Cannabidiol-Loaded Lipid-Stabilized Nanoparticles Alleviate Psoriasis Severity in Mice: A New Approach for Improved Topical Drug Delivery

• Published in: Molecules (Basel, Switzerland) Vol. 28; no. 19; p. 6907
• Main Authors: Zamansky, Mark, Yariv, Doron, Feinshtein, Valeria, Ben-Shabat, Shimon, Sintov, Amnon C
• Format: Journal Article
• Language: English
• Published: Basel MDPI AG 01.10.2023; MDPI
• Subjects: Analysis; Cannabidiol; cannabidiol-loaded nanoparticles; Cellulose; Cytokines; Dermatologic agents; Dermatology; Drug delivery systems; Drug therapy; Drugs; Formulae, receipts, prescriptions; IMQ induced psoriasis; interleukin release; lipid-stabilized nanoparticles; Lipids; Nanoparticles; Permeability; Polyvinyl alcohol; Psoriasis; Retention; Saturated fatty acids; Skin; skin permeability; Surface active agents; Vehicles; Massachusetts; Japan; Israel
• ISSN: 1420-3049; 1420-3049
• DOI: 10.3390/molecules28196907

Cannabidiol (CBD) is a promising natural agent for treating psoriasis. CBD activity is attributed to inhibition of NF-kB, IL-1β, IL-6, and IL-17A. The present study evaluated the anti-psoriatic effect of cannabidiol in lipid-stabilized nanoparticles (LSNs) using an imiquimod (IMQ)-induced psoriasis model in mice.

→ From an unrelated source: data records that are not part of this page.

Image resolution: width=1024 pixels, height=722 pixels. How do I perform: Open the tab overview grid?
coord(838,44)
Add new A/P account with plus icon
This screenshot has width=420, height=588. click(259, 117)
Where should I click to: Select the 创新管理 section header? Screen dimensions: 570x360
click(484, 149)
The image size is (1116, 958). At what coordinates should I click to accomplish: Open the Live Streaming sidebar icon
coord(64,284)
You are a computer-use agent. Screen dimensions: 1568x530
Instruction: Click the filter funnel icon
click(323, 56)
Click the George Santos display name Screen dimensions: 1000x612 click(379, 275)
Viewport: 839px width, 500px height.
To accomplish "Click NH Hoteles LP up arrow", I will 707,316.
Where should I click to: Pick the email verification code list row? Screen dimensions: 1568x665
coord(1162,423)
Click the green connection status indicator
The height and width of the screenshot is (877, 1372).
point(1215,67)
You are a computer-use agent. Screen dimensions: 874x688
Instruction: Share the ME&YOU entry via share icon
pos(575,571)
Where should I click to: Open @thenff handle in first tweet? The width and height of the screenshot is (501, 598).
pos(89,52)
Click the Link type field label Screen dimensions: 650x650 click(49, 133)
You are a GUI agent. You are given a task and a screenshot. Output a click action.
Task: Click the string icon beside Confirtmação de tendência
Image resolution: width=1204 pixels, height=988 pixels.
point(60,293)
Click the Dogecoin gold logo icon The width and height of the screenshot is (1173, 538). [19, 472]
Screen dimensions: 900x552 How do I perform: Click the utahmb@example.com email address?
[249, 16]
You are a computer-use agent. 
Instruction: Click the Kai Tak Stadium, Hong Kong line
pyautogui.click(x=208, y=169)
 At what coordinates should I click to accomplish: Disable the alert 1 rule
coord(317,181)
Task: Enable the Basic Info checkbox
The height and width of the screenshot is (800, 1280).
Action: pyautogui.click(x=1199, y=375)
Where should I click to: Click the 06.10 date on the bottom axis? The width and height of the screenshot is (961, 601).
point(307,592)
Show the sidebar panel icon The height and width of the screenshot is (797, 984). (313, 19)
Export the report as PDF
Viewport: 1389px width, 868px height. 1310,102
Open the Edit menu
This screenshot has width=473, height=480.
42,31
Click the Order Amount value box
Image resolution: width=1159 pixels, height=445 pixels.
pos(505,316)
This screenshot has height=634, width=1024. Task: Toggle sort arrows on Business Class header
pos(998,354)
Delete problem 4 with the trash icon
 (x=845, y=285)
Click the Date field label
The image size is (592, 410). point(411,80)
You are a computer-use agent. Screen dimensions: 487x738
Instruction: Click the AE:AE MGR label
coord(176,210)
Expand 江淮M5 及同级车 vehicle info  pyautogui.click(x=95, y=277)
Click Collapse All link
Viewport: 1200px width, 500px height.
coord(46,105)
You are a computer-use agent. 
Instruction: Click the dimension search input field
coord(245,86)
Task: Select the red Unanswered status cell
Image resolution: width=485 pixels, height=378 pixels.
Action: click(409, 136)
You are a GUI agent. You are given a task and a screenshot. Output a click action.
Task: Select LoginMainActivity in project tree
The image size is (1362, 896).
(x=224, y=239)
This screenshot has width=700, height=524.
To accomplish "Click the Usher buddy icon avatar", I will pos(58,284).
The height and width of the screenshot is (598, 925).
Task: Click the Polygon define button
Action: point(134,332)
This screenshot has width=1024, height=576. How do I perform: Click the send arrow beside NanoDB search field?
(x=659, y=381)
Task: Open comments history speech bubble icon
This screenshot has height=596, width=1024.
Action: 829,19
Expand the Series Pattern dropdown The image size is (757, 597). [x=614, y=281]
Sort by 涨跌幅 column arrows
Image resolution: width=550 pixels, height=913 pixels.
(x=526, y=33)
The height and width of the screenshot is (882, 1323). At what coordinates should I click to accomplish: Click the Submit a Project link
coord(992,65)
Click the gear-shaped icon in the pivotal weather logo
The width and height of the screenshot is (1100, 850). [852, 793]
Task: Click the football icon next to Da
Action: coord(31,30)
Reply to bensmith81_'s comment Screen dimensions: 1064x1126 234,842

CBD-loaded LSNs were stabilized with three types of lipids, Cetyl alcohol (CA), Lauric acid (LA), and stearic-lauric acids (SALA), and were examined in-vitro using rat skin and in-vivo using the IMQ-model. LSNs loaded with coumarin-6 showed a localized penetration depth of about 100 µm into rat skin. The LSNs were assessed by the IMQ model accompanied by visual (psoriasis area severity index; PASI), histological, and pro-psoriatic IL-17A evaluations. Groups treated with CBD-loaded LSNs were compared to groups treated with CBD-containing emulsion, unloaded LSNs, and clobetasol propionate, and to an untreated group. CBD-loaded LSNs significantly reduced PASI scoring compared to the CBD emulsion, the unloaded LSNs, and the untreated group (negative controls). In addition, SALA- and CA-containing nanoparticles significantly inhibited IL-17A release, showing a differential response: SALA > CA > LA. The data confirms the effectiveness of CBD in psoriasis therapy and underscores LSNs as a promising platform for delivering CBD to the skin.